**WORK TASK 1:**
In the page on AWS Spot Instances, which region is the 90-day daily cost comparison for?
**WORK TASK 2:**
From the page on AWS Spot Instances, pull out the passage starting at "IMAGE: genie who" and ending at "on-demand, pay-a-flat-hourly-price brethren.".

*** Opening of DOCUMENT SEGMENT ***

Cheap Computing with AWS Spot Instances

16 November 2014

You can run Amazon Web Services' VMs cheaply by bidding for computing capacity, using Spot Instances. The virtual machines (instances) you get are identical to on-demand VMs. The only difference is the pricing.

To do this, you create a Spot Instance, and specify

To do this, you request spot instances, and specify the maximum bid per hour you'll pay. If your maximum bid is more than the current bid for that type of VM, your request is granted. As long as the current bid price is less than your maximum price, you'll keep your computing capacity. If your maximum bid is ever less than the current bid price, then your instance is destroyed and its capacity given to a higher bidder.

IMAGE: genie who grants VMs

My first reaction to spot instances was disbelief. Why should I use a virtual machine that can be destroyed at a moment's notice? I'd never get any work done! Then, I looked closer.

Spot instances are far cheaper than their on-demand, pay-a-flat-hourly-price brethren.

If you specify a high maximum bid (say, 3x the on-demand price, here's the daily cost over 90 days to run 7 different instance types in the Oregon (us-west-2) region:

Instance Type On-Demand Spot Discount
t1.micro $0.48 $0.13 73%
m3.medium $1.67 $3.91 -134%
c3.xlarge $12.39 $2.30 54%
r3.4xlarge $10.00 $6.82 80%
h1.4xlarge $73.96 $5.91 92%
g2.2xlarge $15.50 $2.71 82%
cc2.8xlarge $47.77 $7.14 85%

Not everything is a deal. A few VMs (like m3.mediums) were more expensive than on-demand VMs. However, most types and locations, including most of the powerful choices, were much less expensive.

When computing capacity is this cheap, economics starts to change. It may be cheaper to use spend developer time to re-architect an application to run on spot instances. A company that runs dozens or hundreds of AWS instances may well save money by using spot instances:

Startups have it easy. They can build their system architectures to use this environment from the start. Of the 30-odd startups where I have contacts, all of them use spot instances widely, to save money.

There are several approaches to doing so, including:

  • Run everything statelessly, using queues and permanent storage.

*** Close of DOCUMENT SEGMENT ***
*** Opening of DATA LISTING ***

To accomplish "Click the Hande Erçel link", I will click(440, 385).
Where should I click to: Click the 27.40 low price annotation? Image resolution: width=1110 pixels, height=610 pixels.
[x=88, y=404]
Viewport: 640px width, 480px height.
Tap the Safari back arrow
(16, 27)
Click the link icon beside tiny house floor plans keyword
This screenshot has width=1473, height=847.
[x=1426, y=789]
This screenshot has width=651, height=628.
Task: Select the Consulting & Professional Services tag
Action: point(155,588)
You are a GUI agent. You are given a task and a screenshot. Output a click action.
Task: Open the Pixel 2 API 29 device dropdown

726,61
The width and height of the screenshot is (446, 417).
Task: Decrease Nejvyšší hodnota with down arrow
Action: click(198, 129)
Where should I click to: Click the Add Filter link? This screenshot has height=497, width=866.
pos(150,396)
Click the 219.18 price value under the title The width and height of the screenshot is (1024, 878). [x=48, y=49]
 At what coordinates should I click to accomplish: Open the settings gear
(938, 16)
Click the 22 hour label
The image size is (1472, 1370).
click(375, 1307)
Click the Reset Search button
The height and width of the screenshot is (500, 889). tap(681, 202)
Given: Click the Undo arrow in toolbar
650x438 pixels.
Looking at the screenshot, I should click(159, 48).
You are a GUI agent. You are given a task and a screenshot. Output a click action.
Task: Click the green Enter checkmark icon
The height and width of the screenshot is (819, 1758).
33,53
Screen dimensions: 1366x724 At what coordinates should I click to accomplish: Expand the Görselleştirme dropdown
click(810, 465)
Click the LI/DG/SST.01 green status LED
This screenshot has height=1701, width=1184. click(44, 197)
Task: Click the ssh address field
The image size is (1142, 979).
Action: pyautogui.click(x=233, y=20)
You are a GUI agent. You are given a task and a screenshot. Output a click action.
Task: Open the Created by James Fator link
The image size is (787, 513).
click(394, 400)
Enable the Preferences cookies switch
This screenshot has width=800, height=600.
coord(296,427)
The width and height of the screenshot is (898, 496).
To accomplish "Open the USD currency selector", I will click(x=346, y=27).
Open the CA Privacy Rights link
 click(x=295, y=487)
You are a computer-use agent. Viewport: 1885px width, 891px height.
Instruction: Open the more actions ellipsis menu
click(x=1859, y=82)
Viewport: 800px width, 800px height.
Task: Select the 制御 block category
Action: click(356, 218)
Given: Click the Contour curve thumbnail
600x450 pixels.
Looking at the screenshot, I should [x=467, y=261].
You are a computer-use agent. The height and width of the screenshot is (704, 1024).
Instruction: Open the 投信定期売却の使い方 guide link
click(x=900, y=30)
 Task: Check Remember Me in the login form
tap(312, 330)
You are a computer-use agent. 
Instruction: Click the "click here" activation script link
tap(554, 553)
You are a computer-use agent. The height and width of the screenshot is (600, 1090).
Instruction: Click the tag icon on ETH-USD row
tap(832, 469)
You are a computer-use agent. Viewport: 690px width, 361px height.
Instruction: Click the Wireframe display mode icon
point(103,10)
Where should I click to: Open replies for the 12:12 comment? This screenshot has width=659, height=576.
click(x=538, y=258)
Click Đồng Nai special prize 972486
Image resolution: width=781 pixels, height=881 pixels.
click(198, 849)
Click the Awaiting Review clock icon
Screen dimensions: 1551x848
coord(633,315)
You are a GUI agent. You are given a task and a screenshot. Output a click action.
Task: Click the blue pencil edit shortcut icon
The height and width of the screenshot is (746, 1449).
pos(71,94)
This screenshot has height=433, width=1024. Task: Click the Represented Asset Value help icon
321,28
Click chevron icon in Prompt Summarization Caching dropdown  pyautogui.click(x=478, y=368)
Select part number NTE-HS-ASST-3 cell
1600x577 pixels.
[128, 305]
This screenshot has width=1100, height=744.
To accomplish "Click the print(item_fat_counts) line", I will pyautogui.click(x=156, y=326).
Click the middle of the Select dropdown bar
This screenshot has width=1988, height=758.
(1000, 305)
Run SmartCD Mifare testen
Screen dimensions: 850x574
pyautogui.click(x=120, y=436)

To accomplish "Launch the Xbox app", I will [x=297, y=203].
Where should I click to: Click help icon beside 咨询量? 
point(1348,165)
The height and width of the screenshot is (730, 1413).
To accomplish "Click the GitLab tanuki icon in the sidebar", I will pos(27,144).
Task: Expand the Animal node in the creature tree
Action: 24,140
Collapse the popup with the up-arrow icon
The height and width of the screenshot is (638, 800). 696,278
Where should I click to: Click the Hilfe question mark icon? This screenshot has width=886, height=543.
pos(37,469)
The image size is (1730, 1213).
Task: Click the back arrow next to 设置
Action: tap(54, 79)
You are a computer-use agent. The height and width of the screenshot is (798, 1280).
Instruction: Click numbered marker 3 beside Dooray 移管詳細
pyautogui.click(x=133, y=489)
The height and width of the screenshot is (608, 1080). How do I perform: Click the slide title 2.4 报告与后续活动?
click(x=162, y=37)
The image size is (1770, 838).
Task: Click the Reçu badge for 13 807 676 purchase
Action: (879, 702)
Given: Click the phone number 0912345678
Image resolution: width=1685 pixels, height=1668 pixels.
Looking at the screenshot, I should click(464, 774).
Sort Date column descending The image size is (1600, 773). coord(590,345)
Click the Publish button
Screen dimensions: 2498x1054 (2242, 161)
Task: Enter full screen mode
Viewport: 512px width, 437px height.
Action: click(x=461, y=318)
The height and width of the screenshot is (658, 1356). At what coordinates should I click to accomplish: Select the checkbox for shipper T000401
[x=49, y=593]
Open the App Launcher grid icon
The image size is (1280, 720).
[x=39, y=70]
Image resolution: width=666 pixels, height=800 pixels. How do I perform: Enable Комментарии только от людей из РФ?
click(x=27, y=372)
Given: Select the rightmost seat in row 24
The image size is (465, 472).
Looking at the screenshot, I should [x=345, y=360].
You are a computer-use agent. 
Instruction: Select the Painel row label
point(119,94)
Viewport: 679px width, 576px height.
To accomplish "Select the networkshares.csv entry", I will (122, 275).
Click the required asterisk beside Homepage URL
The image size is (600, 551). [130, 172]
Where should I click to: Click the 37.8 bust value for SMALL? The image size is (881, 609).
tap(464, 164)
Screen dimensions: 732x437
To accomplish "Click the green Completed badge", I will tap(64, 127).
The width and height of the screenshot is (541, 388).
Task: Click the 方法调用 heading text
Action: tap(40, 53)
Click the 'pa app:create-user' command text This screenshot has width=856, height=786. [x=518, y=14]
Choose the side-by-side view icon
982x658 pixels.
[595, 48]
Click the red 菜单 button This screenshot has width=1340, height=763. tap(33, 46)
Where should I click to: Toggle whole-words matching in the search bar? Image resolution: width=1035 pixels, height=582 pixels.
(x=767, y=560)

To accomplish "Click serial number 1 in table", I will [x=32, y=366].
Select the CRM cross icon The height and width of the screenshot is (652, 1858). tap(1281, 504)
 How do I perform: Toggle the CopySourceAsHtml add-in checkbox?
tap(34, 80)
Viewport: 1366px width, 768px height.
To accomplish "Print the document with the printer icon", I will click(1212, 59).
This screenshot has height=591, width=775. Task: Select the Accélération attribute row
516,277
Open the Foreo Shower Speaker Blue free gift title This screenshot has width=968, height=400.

*** Close of DATA LISTING ***

**RESPONSE BOX 1:**
The Oregon (us-west-2) region.

**RESPONSE BOX 2:**
IMAGE: genie who grants VMs

My first reaction to spot instances was disbelief. Why should I use a virtual machine that can be destroyed at a moment's notice? I'd never get any work done! Then, I looked closer.

Spot instances are far cheaper than their on-demand, pay-a-flat-hourly-price brethren.